Опять все вышли и закрыли меня на ключ. В окошке уже была темень. Сколько это будет ещё тянуться? Я понимал, что меня должно быть «с собаками» уже разыскивают, жена, наверное, всех подняла! Дурацкое положение, да и не понятно, чем всё это может закончиться. Однако приход полковника меня почему-то успокоил. Я написал все, что знал про Панкратовские штучки, про то, как он меня заставлял ходить в заводоуправление и срисовывать со стенда на стене структуру судоверфи с именами всех начальников цехов и подразделений завода, про ночной клуб и про то, как мы с помполитом Давыдкиным прикрывали выполнение его секретного задания. Получилось приличное эссе, страниц на семь-восемь.

Никто не приходил, и я поставил два стула рядом и прилег на них. Было неудобно, всё тело ныло. Я перебрался прямо на стол и почувствовал облегчение, стол был полутораметровый, на нём можно было устроиться. Я положил под голову свёрнутую тужурку и … заснул сном праведника. 
Мне приснились командир со старшим механиком, которые стояли надо мной и качали головами, мол, ну как же так, Михалыч, прокололся на ерунде! Я хотел спросить, как прокололся, но звук не шёл из моего рта! Чушь какая-то!

Утром я проснулся от громких звуков, доносившихся из коридора, кто-то громко громыхал, что-то перетаскивали, громко разговаривали. Я вскочил, все разобрал по местам и уселся, как ни в чём не бывало, за стол и положил перед собой чистый лист бумаги.

Через какое-то время пришёл опять старший лейтенант, ни здрасьте, ни до свидания:
- Прочитайте и подпишите!  - протянул мне листок с напечатанным текстом.
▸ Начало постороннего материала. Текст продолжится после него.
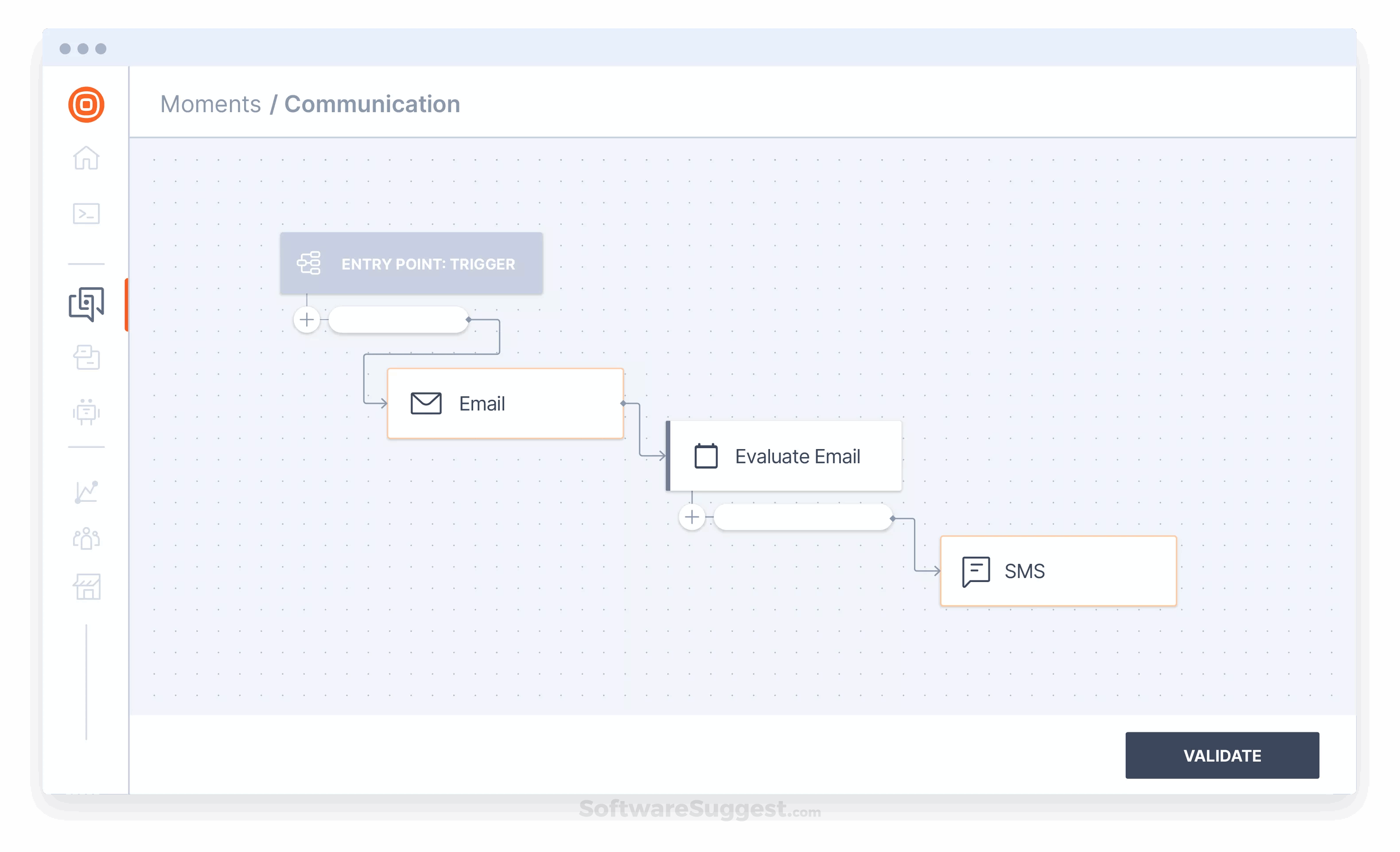Image resolution: width=1400 pixels, height=852 pixels.
Task: Select the audiences people icon in sidebar
Action: coord(86,538)
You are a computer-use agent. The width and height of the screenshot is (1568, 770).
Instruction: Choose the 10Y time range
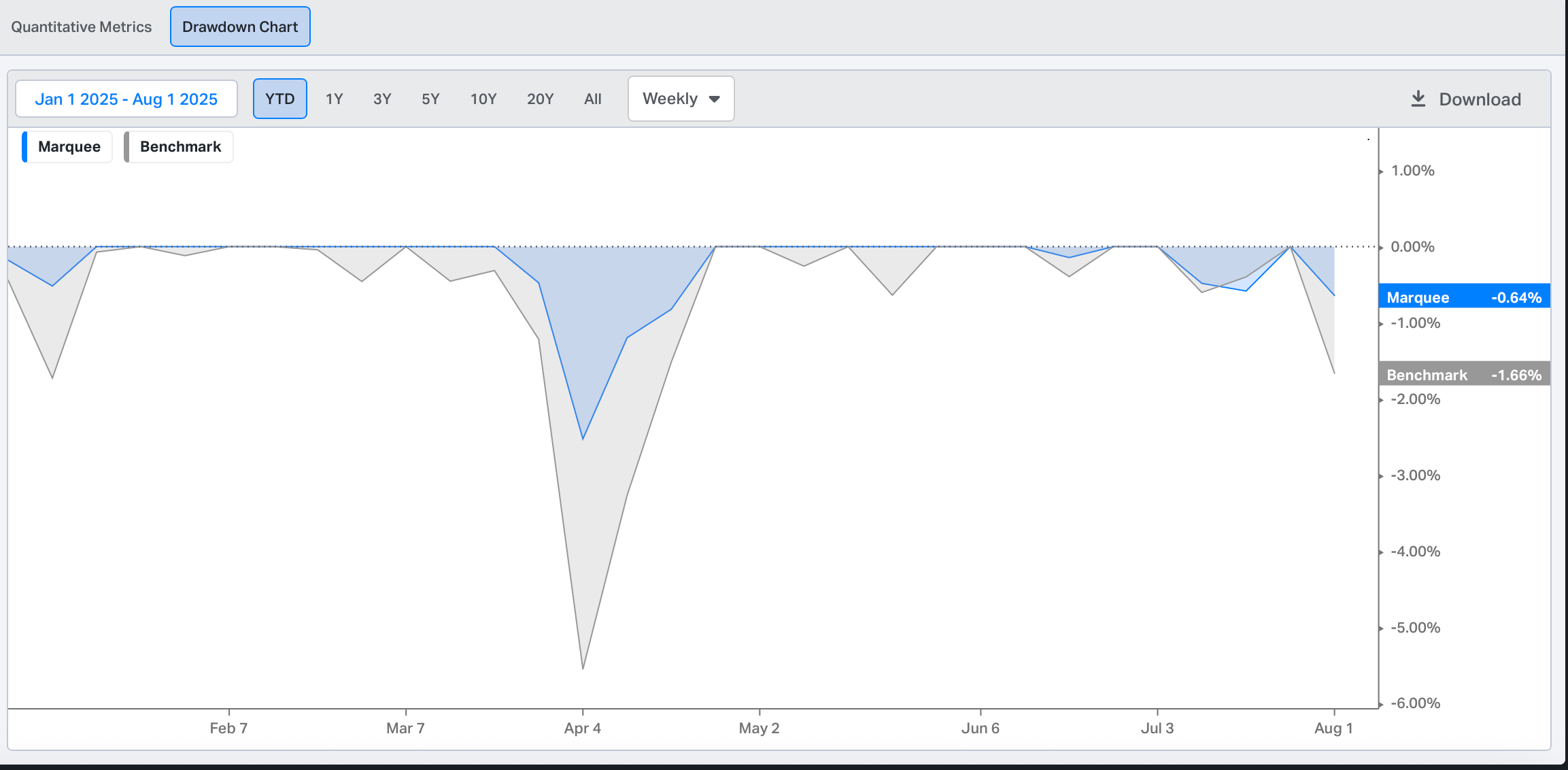click(x=483, y=99)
Я пробежал глазами. Было написано, что, мол, я не имею право разглашать, что здесь слышал, видел, и о чём вел беседы. Причём никому!
- Давай подписывай!  - он ещё подгонял меня. Я едва ухватил суть спросонья, подписал. Старлей, не читая, собрал мои записи в папочку, протянул мне моё удостоверение и мы пошли на выход.
Коридор утром мне показался обычным, как во всех воинских частях, даже ничего, чистенько! Вышли во двор! Солнце, синее небо! Господи, как же хорошо!
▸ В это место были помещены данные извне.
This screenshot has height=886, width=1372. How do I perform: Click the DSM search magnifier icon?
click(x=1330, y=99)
Добрался до Армавира пешком, пока шёл по набережной от штаба флота, совсем проснулся и всё обдумал. Всем расскажу! Хрен вам, ничего не разглашать! Доложу начальнику Гидрографии Варакину! А когда подходил к трапу Армавира, увидел Акимова на юте, стоящего с помполитом и моей женой, моё геройство поутихло!
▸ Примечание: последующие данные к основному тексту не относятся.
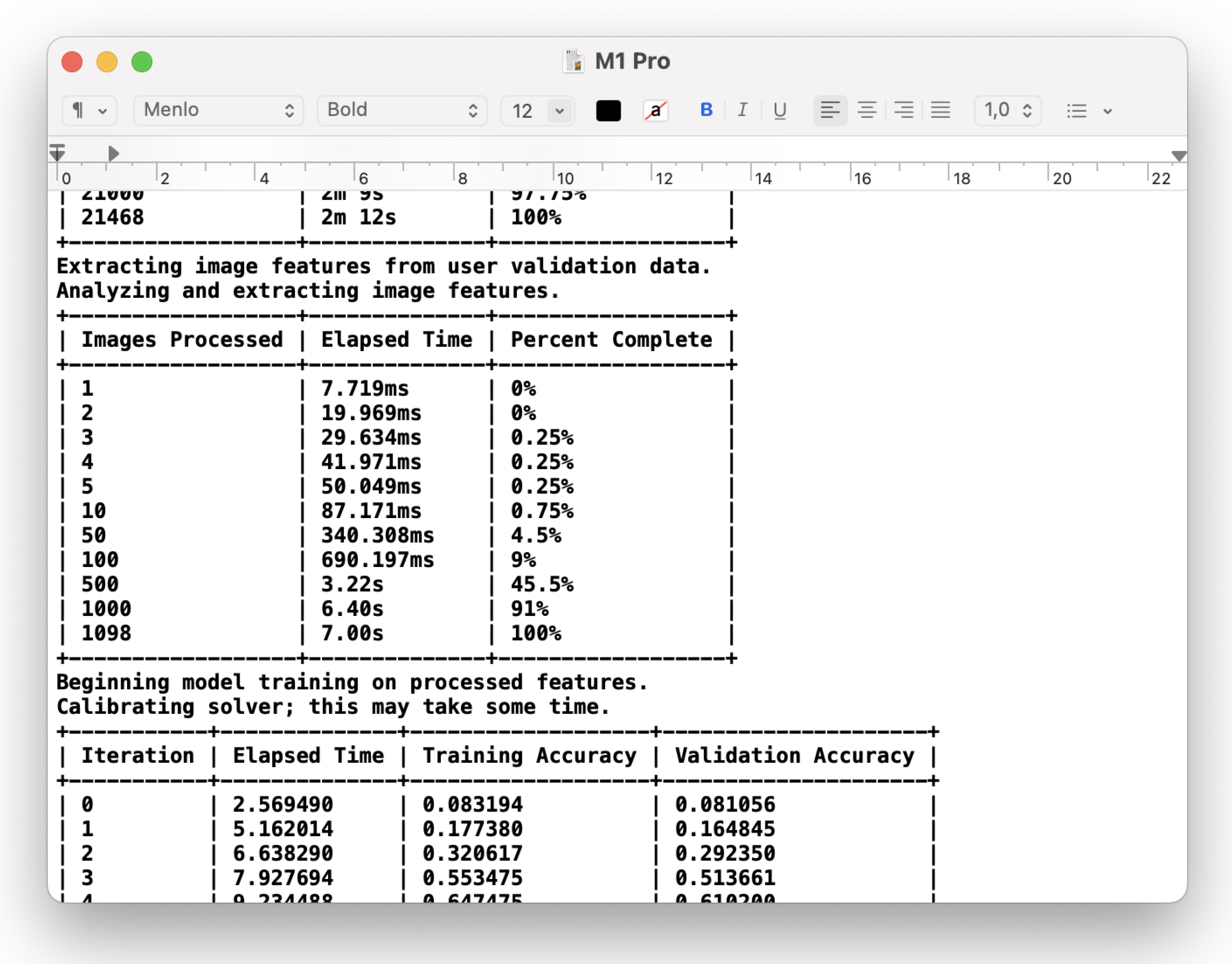
Task: Open the Menlo font family dropdown
Action: pyautogui.click(x=218, y=110)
- Всем здравия желаю!  - хотел я отшутиться, как тут же незаслуженно получил шквал возмущенных претензий! Вид у меня был изрядно помятый, однако всё-таки торжественно свободный! Сходу никто, конечно, не поверил! Опять пришлось доказывать, что не верблюд!

Акимов попросил зайти на минуту к нему, потом я мог быть свободен! Он сообщил, что у нас начинает работу комиссия по проверке итогов ремонта в Коломбо, никто ни в какие отпуска не идет, все начальники судовых частей работают на местах.
Мы с женой уехали домой, и я проспал часов пятнадцать к ряду, да так, что мне показалось, что все события последних двух суток мне приснились!

Через месяц работы комиссии у нас изъяли Panasonic, эти станции оказались полученными незаконным путём. Была обнаружена ещё масса всяких нарушений и нестыковок в итоговой документации ремонта в Коломбо, плюс история с Лизой, в общем, командира Акимова и старшего механика Бардина сняли с должностей и перевели с серьёзным понижением в статусе. Два месяца проверяли продовольствие, однако ничего серьезного обнаружено не было. Елена Николаевна после этой ревизии уволилась и уехала к себе на Родину. В итоговом приказе начальника Гидрографии обо всех наказаниях моя фамилия не прозвучала вовсе.

Вскоре на Армавир был назначен новый командир, и мы отправились в очередной рейс, а от Коломбо остались только воспоминания да «контрасты»!